• _問題内容_:
下の対談から、長谷川の各発言の最後の文をすべて、発言の順に書き出すこと。

• _対談の抜粋_:
----------------

長谷川 もしこの先も自宅でお母さまを看るのであれば、そろそろ在宅医による訪問診療をお願いするといいと思います。進行段階が「冬」になったときに必要なのは、在宅か施設か検討し、その準備を進めることです。

岩佐 勉強になります。ちなみに高齢社会では遅かれ早かれ認知症になる方が多いと思いますが、進行が早いか遅いかは、生活習慣と関係があるのでしょうか。母の場合、父と不仲で長年ストレスが蓄積していました。それもよくなかったのではないかという気がしています。

長谷川 それは大事な視点ですね。患者さんを見ていると、過剰なストレスは脳に悪影響を与えていると感じます。私の経験上、認知症の進行が早い女性の夫は、独善的で威張っている人がものすごく多い。たとえばご本人の前で、「僕は規則正しい生活を心がけているのに、うちの妻はいい加減で何もやらないから認知症になったんだ」などと言い放ったり。そんなことを言われたら、誰でも思考が止まってしまいますよ。

岩佐 母もずっと我慢していたと思います。なにせ父は気に入らないことがあると、ちゃぶ台をひっくり返していましたから。

長谷川 ええ! あれって漫画や映画の世界だけじゃないんだ。

----------------

• _提供データ_:
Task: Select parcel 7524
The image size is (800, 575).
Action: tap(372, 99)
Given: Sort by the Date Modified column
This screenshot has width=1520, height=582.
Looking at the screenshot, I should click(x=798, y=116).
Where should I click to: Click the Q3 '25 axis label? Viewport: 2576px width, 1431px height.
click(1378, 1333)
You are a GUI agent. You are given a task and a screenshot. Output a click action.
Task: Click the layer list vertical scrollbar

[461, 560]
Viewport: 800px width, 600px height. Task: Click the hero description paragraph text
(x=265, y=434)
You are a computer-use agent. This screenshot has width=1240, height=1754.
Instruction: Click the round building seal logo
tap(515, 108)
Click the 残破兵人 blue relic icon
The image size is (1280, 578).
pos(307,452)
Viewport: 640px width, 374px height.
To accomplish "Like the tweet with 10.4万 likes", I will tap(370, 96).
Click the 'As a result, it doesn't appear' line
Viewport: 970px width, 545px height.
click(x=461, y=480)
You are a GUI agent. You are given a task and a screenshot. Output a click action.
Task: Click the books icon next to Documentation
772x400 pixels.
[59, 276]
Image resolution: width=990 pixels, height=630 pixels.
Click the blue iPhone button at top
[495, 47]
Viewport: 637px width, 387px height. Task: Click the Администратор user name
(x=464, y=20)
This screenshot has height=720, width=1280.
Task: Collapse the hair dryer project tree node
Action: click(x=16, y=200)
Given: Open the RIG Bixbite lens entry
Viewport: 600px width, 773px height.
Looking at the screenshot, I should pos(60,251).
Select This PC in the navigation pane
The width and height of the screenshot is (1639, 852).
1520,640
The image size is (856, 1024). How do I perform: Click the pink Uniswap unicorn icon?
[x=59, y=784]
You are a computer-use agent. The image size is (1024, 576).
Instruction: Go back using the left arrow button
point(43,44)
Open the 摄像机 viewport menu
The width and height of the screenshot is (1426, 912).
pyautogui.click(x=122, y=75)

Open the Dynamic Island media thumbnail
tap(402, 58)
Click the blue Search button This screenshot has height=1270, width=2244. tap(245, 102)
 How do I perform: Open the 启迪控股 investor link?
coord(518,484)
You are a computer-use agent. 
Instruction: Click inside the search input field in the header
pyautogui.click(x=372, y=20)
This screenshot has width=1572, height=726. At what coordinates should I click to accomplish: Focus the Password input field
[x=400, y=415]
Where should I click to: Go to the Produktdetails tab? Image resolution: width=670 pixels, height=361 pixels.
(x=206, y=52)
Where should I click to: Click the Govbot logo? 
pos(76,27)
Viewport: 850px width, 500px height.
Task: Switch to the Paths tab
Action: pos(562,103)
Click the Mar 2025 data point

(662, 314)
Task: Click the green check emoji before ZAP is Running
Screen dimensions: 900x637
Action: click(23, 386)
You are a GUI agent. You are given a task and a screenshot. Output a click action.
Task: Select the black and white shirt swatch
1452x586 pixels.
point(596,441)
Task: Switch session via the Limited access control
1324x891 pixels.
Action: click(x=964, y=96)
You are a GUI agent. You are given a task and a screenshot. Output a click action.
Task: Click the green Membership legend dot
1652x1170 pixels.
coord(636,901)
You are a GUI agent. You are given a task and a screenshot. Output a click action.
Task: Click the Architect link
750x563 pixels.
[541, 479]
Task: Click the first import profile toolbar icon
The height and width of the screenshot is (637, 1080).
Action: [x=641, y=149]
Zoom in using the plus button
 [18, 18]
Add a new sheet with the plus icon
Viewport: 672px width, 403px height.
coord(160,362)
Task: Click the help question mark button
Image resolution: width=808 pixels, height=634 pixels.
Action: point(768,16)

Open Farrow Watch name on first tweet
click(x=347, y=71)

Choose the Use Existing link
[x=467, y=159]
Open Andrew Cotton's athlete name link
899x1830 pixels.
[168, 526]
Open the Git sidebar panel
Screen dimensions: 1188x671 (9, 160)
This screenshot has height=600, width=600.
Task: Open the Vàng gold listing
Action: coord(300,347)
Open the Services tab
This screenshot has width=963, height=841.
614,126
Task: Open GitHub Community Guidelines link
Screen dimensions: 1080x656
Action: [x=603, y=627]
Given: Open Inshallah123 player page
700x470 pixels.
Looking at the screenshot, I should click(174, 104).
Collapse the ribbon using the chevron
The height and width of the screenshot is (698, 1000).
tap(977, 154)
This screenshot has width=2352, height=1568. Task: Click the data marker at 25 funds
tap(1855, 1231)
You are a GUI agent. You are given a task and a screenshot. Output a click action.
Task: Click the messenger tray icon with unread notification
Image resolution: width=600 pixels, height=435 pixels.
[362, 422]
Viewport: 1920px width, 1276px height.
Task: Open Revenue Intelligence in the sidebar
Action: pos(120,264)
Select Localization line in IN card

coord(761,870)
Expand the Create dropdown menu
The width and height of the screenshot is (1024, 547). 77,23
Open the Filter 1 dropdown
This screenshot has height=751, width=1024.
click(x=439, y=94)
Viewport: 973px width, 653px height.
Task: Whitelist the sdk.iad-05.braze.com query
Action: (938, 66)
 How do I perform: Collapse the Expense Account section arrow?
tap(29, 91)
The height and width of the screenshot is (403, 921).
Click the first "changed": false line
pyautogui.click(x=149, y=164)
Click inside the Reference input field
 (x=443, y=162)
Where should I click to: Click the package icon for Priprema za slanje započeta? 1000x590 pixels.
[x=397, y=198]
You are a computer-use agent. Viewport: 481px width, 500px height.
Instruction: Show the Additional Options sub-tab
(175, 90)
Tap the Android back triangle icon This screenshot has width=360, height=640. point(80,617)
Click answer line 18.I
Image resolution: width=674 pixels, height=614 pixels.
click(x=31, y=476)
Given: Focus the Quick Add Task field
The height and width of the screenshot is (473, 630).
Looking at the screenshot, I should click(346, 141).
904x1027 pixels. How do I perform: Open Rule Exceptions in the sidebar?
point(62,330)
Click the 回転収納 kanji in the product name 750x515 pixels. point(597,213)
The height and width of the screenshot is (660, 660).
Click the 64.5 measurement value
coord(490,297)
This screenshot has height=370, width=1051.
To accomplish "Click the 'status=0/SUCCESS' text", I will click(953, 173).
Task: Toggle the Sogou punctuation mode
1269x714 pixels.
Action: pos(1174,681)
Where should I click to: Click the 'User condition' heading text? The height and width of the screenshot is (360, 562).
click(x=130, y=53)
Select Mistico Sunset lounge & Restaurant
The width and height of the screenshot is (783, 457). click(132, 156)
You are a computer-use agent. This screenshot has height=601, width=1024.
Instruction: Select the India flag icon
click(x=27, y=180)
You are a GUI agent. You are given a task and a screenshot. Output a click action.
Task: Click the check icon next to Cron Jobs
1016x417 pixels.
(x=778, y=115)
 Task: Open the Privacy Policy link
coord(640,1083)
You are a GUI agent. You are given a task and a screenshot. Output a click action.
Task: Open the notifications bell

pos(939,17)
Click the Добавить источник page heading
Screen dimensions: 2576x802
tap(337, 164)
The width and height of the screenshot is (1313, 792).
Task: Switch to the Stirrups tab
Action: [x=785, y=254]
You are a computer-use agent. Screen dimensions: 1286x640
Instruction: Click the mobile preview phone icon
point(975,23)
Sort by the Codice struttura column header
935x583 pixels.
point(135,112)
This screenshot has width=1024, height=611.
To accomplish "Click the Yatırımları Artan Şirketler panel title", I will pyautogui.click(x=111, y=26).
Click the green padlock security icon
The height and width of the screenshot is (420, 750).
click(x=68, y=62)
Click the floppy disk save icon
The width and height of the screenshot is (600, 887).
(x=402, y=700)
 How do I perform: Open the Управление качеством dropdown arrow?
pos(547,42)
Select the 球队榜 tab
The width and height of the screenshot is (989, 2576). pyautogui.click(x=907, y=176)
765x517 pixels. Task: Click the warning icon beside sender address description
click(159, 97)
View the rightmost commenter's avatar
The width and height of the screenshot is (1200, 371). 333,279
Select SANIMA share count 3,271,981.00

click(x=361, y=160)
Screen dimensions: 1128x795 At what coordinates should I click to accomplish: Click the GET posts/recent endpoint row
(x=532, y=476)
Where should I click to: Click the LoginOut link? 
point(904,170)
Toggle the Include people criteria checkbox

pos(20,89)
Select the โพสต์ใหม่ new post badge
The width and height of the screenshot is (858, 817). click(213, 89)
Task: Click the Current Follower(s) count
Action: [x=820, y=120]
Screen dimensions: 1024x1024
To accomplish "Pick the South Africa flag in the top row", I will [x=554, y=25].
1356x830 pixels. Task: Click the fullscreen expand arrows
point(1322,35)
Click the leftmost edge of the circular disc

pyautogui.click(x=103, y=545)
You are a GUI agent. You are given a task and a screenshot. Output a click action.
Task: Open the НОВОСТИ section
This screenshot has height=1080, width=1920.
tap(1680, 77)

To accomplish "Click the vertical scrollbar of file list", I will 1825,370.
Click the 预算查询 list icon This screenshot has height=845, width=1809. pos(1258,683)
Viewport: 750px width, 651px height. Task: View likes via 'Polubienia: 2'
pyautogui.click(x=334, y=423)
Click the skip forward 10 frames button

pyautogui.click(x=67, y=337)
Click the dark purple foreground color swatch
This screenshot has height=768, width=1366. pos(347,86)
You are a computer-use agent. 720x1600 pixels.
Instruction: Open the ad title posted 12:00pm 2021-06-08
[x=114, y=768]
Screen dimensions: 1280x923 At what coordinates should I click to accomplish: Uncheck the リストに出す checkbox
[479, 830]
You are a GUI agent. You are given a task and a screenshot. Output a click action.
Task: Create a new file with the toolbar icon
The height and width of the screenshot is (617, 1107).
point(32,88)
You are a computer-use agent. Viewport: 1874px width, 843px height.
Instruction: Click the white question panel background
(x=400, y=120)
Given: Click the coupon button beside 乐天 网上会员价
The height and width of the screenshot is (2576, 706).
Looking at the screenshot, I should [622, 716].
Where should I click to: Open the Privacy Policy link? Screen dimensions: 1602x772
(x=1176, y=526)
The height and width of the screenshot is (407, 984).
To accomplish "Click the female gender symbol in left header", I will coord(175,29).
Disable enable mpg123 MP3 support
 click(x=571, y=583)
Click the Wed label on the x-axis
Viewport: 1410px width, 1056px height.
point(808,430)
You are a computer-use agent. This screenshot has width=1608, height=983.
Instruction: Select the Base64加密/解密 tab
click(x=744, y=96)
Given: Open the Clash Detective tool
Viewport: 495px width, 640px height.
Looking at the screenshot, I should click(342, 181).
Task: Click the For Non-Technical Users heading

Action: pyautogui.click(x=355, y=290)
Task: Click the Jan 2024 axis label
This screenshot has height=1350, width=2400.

----------------

• _解答_:
1. 進行段階が「冬」になったときに必要なのは、在宅か施設か検討し、その準備を進めることです。
2. そんなことを言われたら、誰でも思考が止まってしまいますよ。
3. あれって漫画や映画の世界だけじゃないんだ。